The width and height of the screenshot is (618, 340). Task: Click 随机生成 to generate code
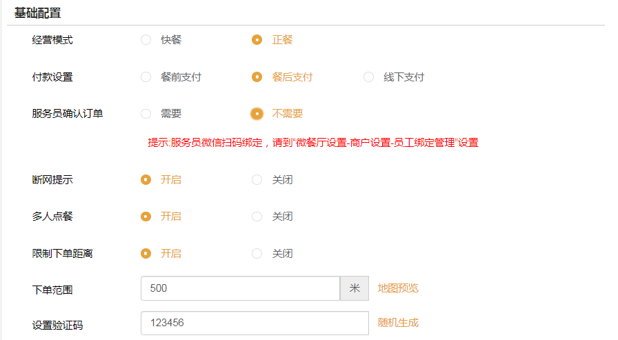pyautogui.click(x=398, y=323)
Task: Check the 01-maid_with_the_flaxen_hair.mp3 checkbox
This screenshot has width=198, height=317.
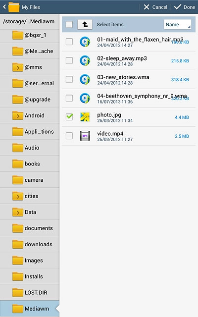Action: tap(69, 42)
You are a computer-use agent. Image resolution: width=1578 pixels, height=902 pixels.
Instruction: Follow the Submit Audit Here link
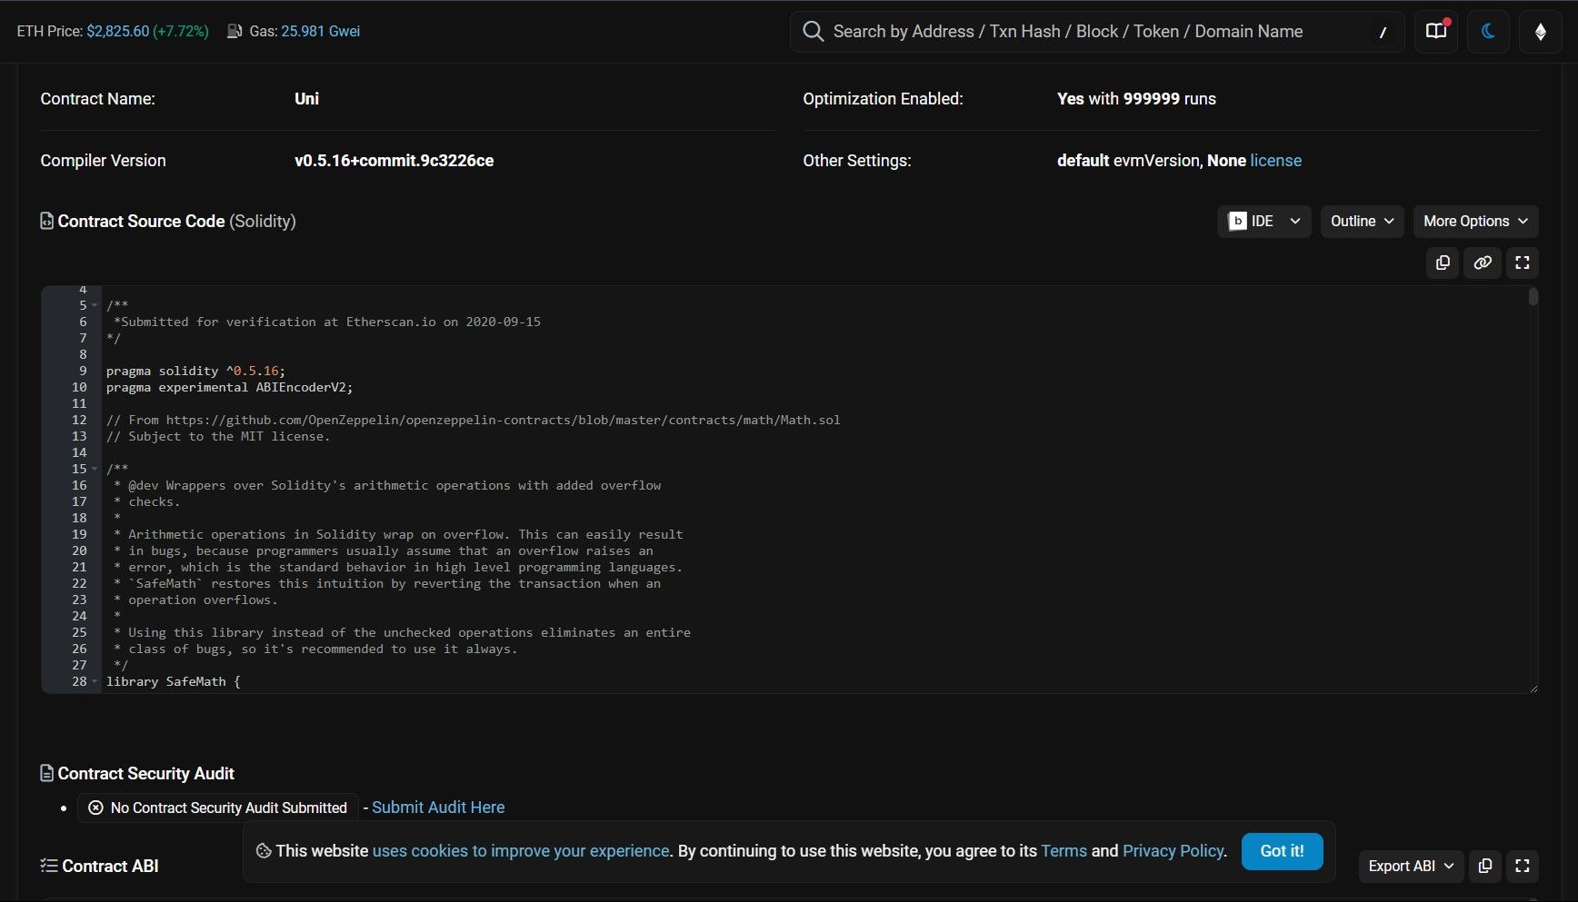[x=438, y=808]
=======
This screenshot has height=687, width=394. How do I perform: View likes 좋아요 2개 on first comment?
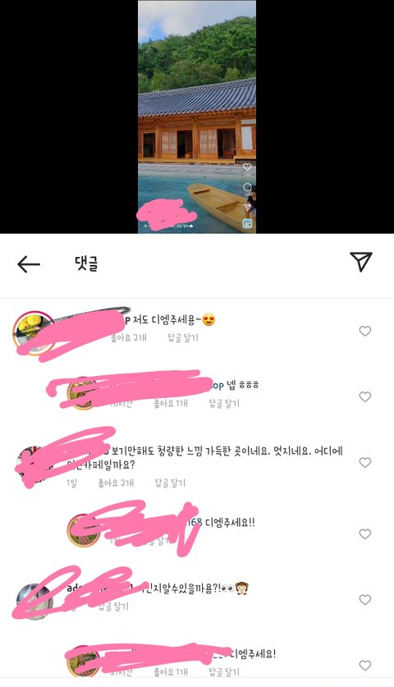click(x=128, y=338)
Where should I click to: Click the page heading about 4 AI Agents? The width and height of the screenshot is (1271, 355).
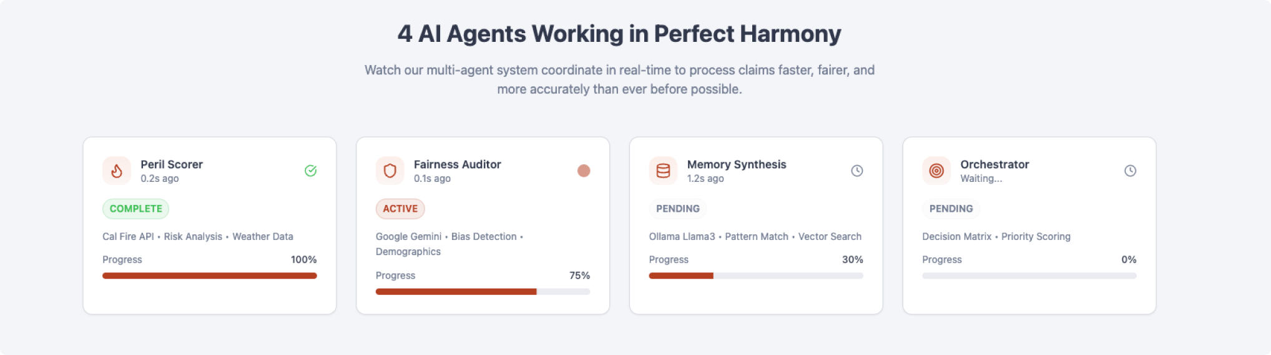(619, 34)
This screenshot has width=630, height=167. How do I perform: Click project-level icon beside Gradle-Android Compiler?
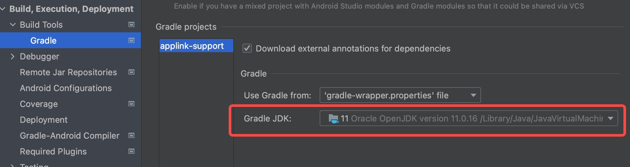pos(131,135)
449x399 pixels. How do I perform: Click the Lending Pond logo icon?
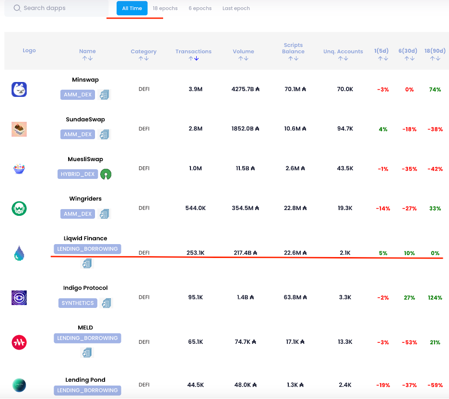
=======
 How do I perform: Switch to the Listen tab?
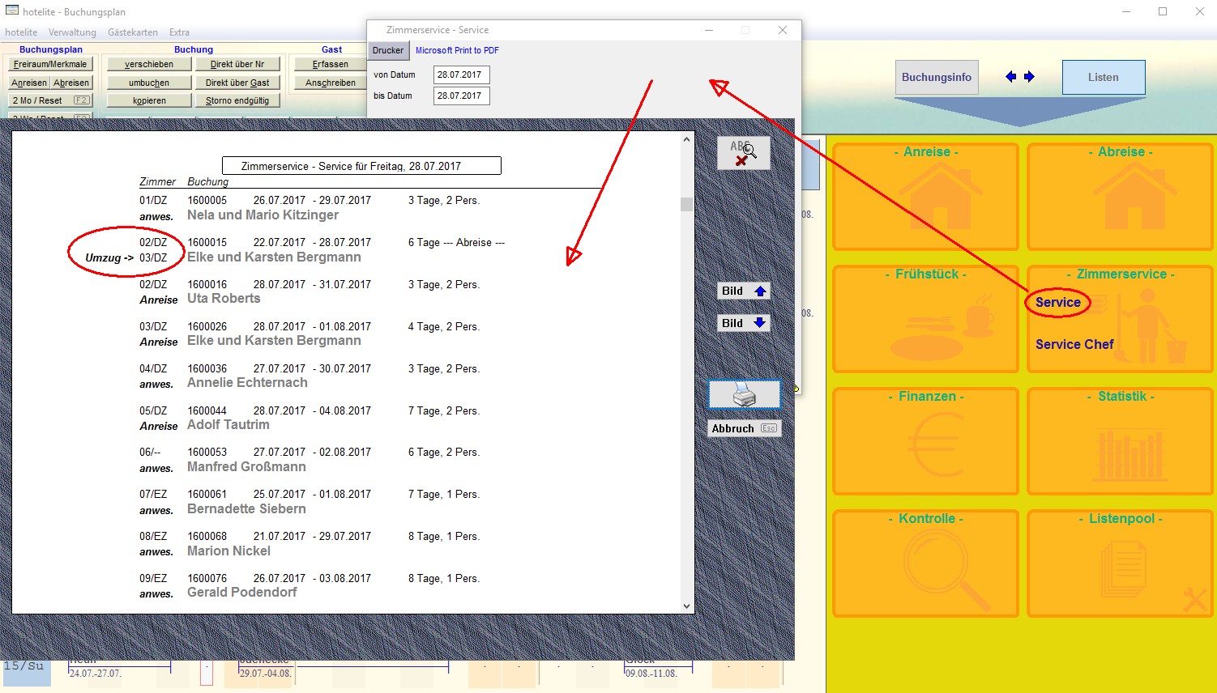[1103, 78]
=======
== TASK BRIEF ==
Show the lines of the records above that mention "pixels".

== TASK SOLUTION ==
You are a computer-use agent. Image resolution: width=1578 pixels, height=902 pixels.
449x399 pixels. How do I perform: Click the Lending Pond logo icon?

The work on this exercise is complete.